FCA delays introduction of Strong Consumer Authentication rules

Taking its lead from the European Banking Authority, the UK's Financial Conduct Authority has confirmed a delay to the enforcement of stronger payment security standards to give firms more time to prepare.

Earlier this month, the EBA paved the way for some firms, on an "exceptional basis", to get an extension of the September deadline for new Strong Consumer Authentication (SCA) rules for e-commerce transactions. The regulations demand a two-step verification process be implemented for all online purchases over EUR30.

The rules, which are being pushed through under the the PSD2 Directive, have faced strong opposition from a market which is widely seen to not be ready for the switch.

In a statement, the FCA says that it recognises the challenges in meeting the September deadline and has been working with the industry to to implement SCA for card payments in e-commerce as soon as possible after this.

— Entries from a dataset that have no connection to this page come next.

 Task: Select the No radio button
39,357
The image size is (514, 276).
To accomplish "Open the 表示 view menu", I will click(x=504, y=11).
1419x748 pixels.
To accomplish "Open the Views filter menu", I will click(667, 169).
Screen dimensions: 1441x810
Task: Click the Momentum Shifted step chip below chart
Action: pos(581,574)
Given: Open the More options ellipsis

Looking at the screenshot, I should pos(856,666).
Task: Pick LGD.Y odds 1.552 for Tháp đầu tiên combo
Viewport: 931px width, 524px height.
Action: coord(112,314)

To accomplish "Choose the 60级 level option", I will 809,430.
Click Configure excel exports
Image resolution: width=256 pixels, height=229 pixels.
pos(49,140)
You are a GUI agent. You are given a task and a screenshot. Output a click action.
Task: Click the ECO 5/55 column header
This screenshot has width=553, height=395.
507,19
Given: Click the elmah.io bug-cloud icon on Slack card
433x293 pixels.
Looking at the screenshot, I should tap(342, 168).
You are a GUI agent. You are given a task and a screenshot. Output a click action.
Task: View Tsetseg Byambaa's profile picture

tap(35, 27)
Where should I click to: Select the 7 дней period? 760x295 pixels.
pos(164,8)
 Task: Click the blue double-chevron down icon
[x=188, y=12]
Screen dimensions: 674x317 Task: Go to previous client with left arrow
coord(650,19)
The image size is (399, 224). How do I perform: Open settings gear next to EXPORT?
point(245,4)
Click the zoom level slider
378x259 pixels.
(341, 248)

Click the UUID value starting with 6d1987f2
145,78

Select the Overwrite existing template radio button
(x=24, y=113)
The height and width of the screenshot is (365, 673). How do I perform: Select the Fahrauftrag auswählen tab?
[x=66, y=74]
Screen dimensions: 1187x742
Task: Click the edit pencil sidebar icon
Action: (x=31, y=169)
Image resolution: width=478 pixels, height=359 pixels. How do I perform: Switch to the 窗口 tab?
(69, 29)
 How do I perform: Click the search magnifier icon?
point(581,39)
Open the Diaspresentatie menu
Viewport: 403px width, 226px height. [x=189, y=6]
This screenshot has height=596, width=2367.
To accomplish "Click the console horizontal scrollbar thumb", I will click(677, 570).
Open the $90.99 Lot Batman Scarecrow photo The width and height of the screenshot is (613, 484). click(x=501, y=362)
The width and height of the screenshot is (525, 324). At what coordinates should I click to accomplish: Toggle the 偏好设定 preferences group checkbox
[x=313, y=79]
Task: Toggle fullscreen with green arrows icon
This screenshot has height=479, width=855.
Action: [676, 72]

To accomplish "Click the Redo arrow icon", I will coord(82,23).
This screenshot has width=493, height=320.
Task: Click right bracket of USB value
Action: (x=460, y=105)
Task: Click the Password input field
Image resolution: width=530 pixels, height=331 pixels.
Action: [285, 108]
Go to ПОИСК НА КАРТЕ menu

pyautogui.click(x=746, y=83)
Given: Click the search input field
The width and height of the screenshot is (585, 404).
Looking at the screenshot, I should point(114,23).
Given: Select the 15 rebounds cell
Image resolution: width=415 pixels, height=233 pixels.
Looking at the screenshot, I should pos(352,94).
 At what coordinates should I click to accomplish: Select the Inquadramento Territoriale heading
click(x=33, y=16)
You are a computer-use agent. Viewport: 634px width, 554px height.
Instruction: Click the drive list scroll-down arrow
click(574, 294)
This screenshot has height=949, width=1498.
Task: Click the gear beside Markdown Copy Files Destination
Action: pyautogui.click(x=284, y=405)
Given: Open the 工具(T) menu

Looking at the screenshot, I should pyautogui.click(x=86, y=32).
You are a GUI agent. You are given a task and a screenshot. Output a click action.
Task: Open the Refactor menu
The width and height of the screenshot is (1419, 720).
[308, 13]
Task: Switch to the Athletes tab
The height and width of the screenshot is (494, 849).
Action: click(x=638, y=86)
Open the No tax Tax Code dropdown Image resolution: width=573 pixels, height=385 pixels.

"We aim to quickly agree a plan with stakeholders across the industry that encompasses a blueprint for compliance and readiness, a timetable for achieving this, and key milestones and targets to deliver improved security of customer authentication and fraud reduction along the way," states the regulator. "We will work in close cooperation with all the industry stakeholders and other authorities, including the Payment Systems Regulator, to ensure delivery of the blueprint at pace."

Angus McFadyen, partner, Pinsent Masons says the FCA's reversal continues the regulatory recognition of the adverse impact these rules could have.

"Consumers will see a real impact on their day to day spending experience and no one is communicating with them to explain this," he says. "Equally, the regulators haven’t been able to address some of the other unintended consequences such as the possible adverse impact on the innovative overlay services, like money management apps, that law makers have been supporting.”